An AI agent with access to customer data and the ability to modify workflows is a privileged actor. It should be treated like one. But in too many environments, it’s not.
Cybersecurity Is Playing Catch-Up
AI is rewriting the attack surface. Prompt injection. Insecure plugin integrations. Leaked context from long-running agent sessions. These aren’t hypotheticals. They’re real exploits, and APRA says financial firms are exposed.
Yet identity and access management (IAM) systems haven’t adapted. They’re built for humans — usernames, passwords, MFA. But what about AI agents? They need identities too. They make API calls. They access data. They trigger actions.
If you can’t authenticate an AI agent, you can’t authorize it. And if you can’t audit its actions, you can’t defend your system.
This isn’t just a tech ops issue. It’s a regulatory one. APRA flagged that IAM practices “had not adjusted in some instances to non-human elements such as AI agents.” That’s a red flag for any auditor.
And the FIDO Alliance is already moving. It’s formed an Agentic Authentication Technical Working Group to develop standards for non-human identity. That’s the kind of signal you ignore at your peril. The standards are coming. The question is whether banks will be ready.
Vendor Lock-In Has No Exit Plan
Some institutions have become dependent on a single provider for multiple AI functions. APRA didn’t name names. But we’ve all seen it: one vendor for code generation, another for customer service chatbots, a third for fraud detection — all from the same platform.
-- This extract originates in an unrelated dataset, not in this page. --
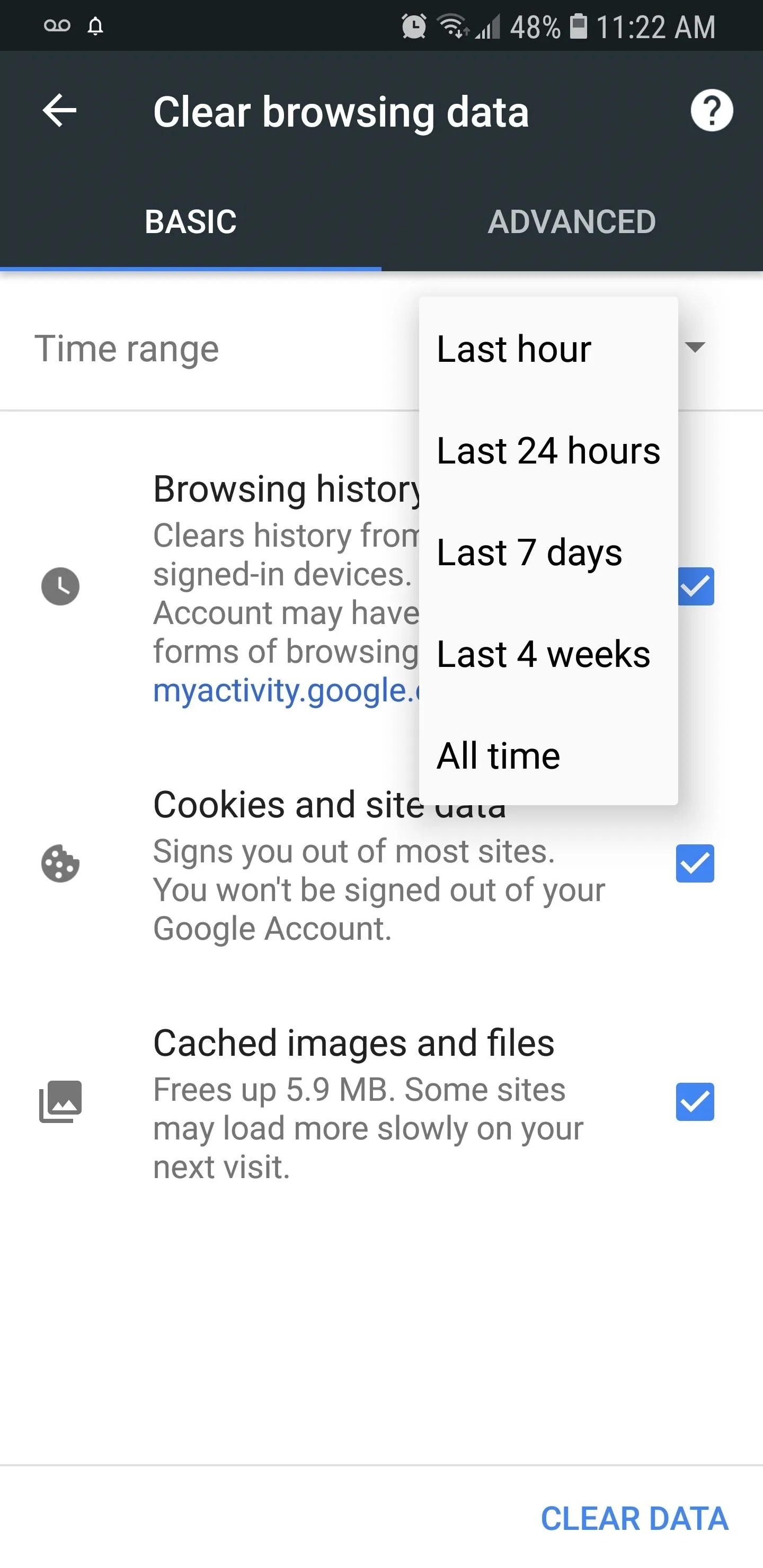This screenshot has height=1568, width=763.
Task: Open the help question mark icon
Action: pyautogui.click(x=711, y=111)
Or worse, all from one.
And when APRA asked for exit plans? Only a few could show one.
That’s not just risky. It’s reckless. What happens when the vendor changes pricing? Or has an outage? Or gets acquired and deprecates your API?
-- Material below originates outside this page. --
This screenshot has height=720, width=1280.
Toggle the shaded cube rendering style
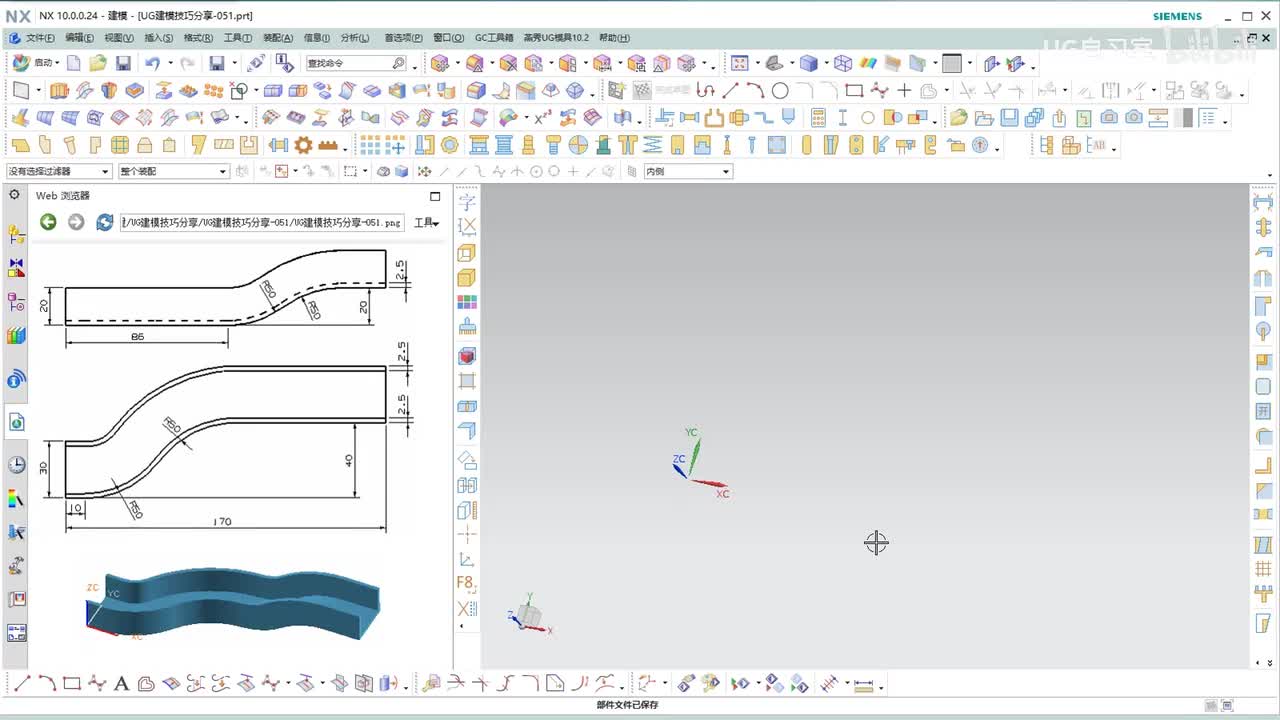tap(809, 63)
AI supplier substitution isn’t like switching CRM tools. Models are trained on proprietary data. Integrations are deep. Context is persistent. Extracting yourself could take months — if it’s possible at all.
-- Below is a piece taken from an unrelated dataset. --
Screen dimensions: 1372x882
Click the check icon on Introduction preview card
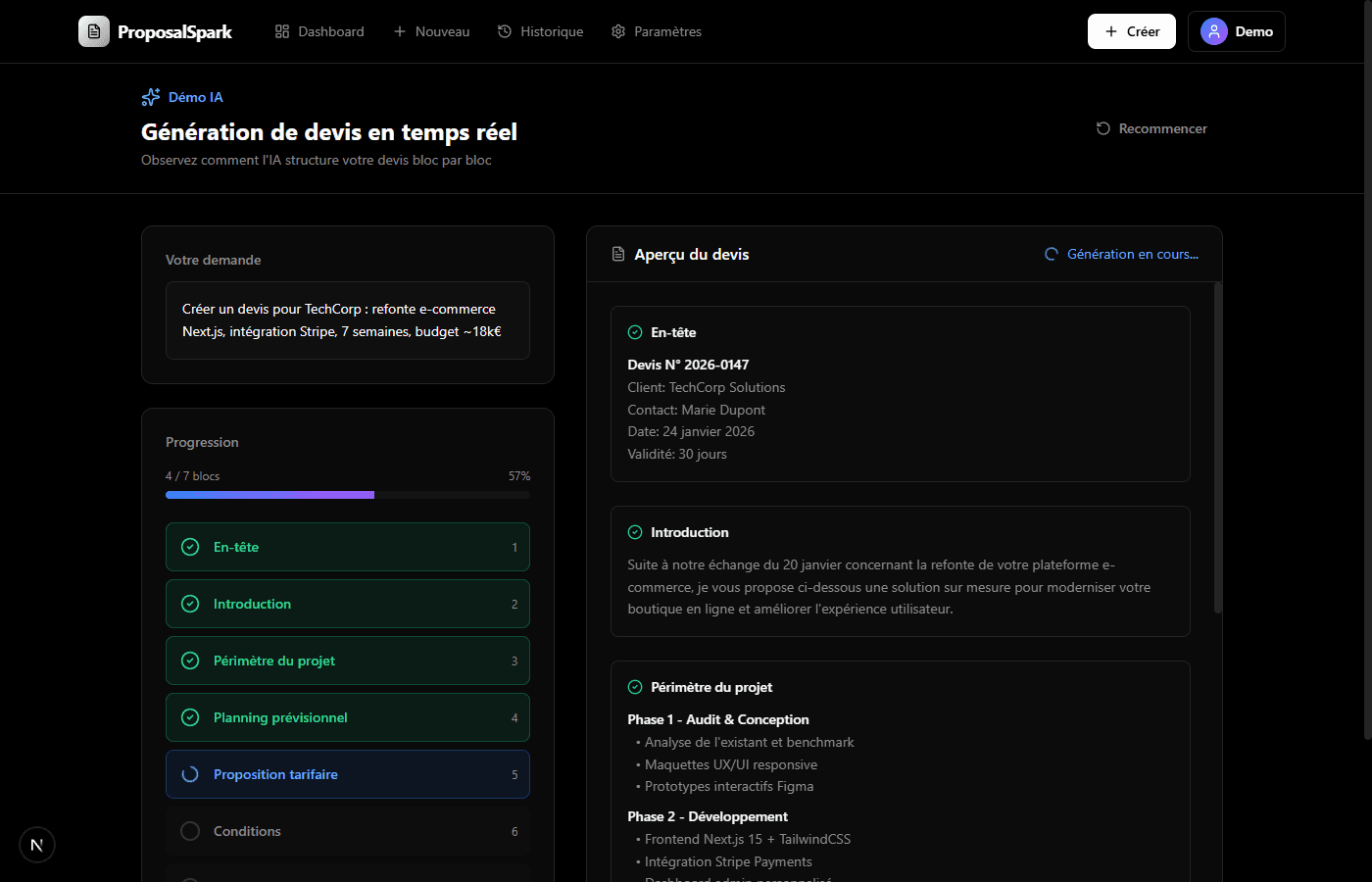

APRA’s warning is clear: dependence without contingency is a failure of governance. And right now, it’s widespread.
Human Oversight Is Optional — For Now
Here’s the part that should keep builders awake: some institutions aren’t requiring human involvement in high-risk decisions.
Let that sink in. An AI agent can deny a loan, flag a pension account for fraud, or triage a customer complaint — and no human has to review it first.
APRA noted this as a concern. It’s more than that. It’s a breach of basic risk management. Models fail silently. They inherit bias. They hallucinate policy rules. Without human review, errors compound.
And the regulator isn’t asking for a rubber stamp. It’s asking for meaningful oversight. A person who understands the decision, the context, and the consequences.
If you’re building these systems, you already know: automation isn’t autonomy. Not yet. Maybe not ever.
What This Means For You
If you’re a developer working on AI systems in finance — or any regulated industry — this report is a wake-up call. Your tools are moving faster than your governance. That gap is now on regulators’ radar. Expect audits. Expect questions. And expect consequences.
Start today: inventory every AI instance you own. Assign a name. Document the risk tier. Map the data flows. Test the fallbacks. And if you’re using AI-generated code, test it like it’s hostile. Because if it fails in production, you’ll be the one explaining it — not the model.
If you’re a CTO or engineering lead, demand proof of human oversight in high-risk workflows. Require security reviews for AI-generated artifacts. And for god’s sake, diversify your AI vendors. Build an exit strategy now — before APRA shows up at your door.
Who Authenticates the Agent?
The FIDO Alliance is working on standards for agentic authentication. But the deeper question remains: when an AI agent makes a decision, who — or what — vouches for its integrity?